Short version: crypto bros scamming people into propping up their failing economy, often literally scamming Shorter version: Nasty ****ing Things Long version (which I nicked from Reddit): Imagine if you went up to the Mona Lisa and you were like "I'd like to own this" and someone nearby went "give me 65 million dollars and I'll burn down an unspecified amount of the amazon rainforest in order to give you this receipt of purchase" so you paid them and they went "here's your receipt, thank you for your purchase" and went to an unmarked supply closet in the back of the museum and posted a handmade label inside it behind the brooms that said "Mona Lisa currently owned by jacobgalapagos" so if anyone wants to know who owns it they'd have to find this specific closet in this specific hallway and look behind the correct brooms. and you went "can I take the Mona Lisa home now?" and they went "oh god no are you stupid? you only bought the receipt that says you own it, you didn't actually buy the Mona Lisa itself, you can't take the real Mona Lisa you idiot. you CAN take this though." and gave you the replica print in a cardboard tube that's sold in the gift shop. also the person selling you the receipt of purchase has at no point in time ever owned the Mona Lisa. Unfortunately, if this doesn't really make sense or seem like any logical person would be happy about this exchange, then you've understood it perfectly Longest version (as in you need to watch the videos in order):
https://www.not606.com/threads/tottenham-hotspur-v-chelsea.398420/page-11#post-15548879 Almost in FAQ territory.
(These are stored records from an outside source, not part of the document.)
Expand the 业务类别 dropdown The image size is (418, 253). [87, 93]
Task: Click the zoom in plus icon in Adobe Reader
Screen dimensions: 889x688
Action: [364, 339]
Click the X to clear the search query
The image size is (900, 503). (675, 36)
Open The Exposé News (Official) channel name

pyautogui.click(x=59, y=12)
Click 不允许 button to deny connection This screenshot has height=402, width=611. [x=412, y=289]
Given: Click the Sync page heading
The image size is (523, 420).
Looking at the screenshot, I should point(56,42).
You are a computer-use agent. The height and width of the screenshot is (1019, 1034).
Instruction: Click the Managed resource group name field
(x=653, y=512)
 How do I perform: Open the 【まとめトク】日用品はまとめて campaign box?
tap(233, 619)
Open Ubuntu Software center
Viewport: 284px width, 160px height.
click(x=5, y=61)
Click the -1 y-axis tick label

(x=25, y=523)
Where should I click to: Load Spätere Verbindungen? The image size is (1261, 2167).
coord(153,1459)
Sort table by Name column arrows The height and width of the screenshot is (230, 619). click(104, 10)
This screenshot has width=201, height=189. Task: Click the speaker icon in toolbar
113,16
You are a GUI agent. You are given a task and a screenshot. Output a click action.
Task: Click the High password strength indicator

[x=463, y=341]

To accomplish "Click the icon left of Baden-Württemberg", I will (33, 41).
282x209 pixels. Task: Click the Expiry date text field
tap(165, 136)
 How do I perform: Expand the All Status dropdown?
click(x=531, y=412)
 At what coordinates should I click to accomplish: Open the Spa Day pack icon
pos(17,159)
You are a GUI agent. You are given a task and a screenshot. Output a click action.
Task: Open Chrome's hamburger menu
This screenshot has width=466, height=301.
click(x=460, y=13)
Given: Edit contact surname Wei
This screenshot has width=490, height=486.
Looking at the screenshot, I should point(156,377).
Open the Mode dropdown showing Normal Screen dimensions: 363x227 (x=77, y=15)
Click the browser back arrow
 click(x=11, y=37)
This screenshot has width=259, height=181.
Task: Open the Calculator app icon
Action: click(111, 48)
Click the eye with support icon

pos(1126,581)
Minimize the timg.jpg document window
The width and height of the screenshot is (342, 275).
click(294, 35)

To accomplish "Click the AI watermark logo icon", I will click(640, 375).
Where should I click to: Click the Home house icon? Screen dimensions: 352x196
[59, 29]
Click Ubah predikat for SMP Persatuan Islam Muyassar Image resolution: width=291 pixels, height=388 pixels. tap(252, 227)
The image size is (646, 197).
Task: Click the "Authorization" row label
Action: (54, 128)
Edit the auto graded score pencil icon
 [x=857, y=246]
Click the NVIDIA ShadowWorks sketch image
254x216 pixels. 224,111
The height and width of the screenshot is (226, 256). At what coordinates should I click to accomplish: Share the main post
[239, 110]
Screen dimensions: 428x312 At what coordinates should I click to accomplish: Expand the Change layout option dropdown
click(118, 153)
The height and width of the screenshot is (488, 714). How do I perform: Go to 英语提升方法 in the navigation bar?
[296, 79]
My central issue with NFTs is that they basically seem to be a massive ponzi scheme. Bitcoin and other digital currencies are at least an interesting concept with interesting and impactful tech behind it. Sure they’re problematic - for example the energy consumption of bitcoin farming is astronomical, and I don’t like it personally for an investment because of the lack of short-term fundamentals, though I see the long-term potential if you wanted to hold it. But a decentralised currency on the blockchain is an idea I can tolerate and see the uses of, both good and bad. NFTs though, where to even begin. The whole idea of them seems based on buying into them early and selling them once one or two people with enough clout in the social mediasphere have jumped in and pushed the value up. But while it’s easy to say the value of anything in this world is only what someone else will pay for it, I struggle to get past NFTs being something that influencers basically peddle to one another until other poor fools buy them and are left holding what is basically a worthless JPEG when the next ‘cool’ thing comes along. They’re like less fun Pokémon cards basically, and even less useful.
NFTs are a statement of OWNERSHIP of a THING. What people are prepared to PAY to own the thing now associated with an NFT, is another story.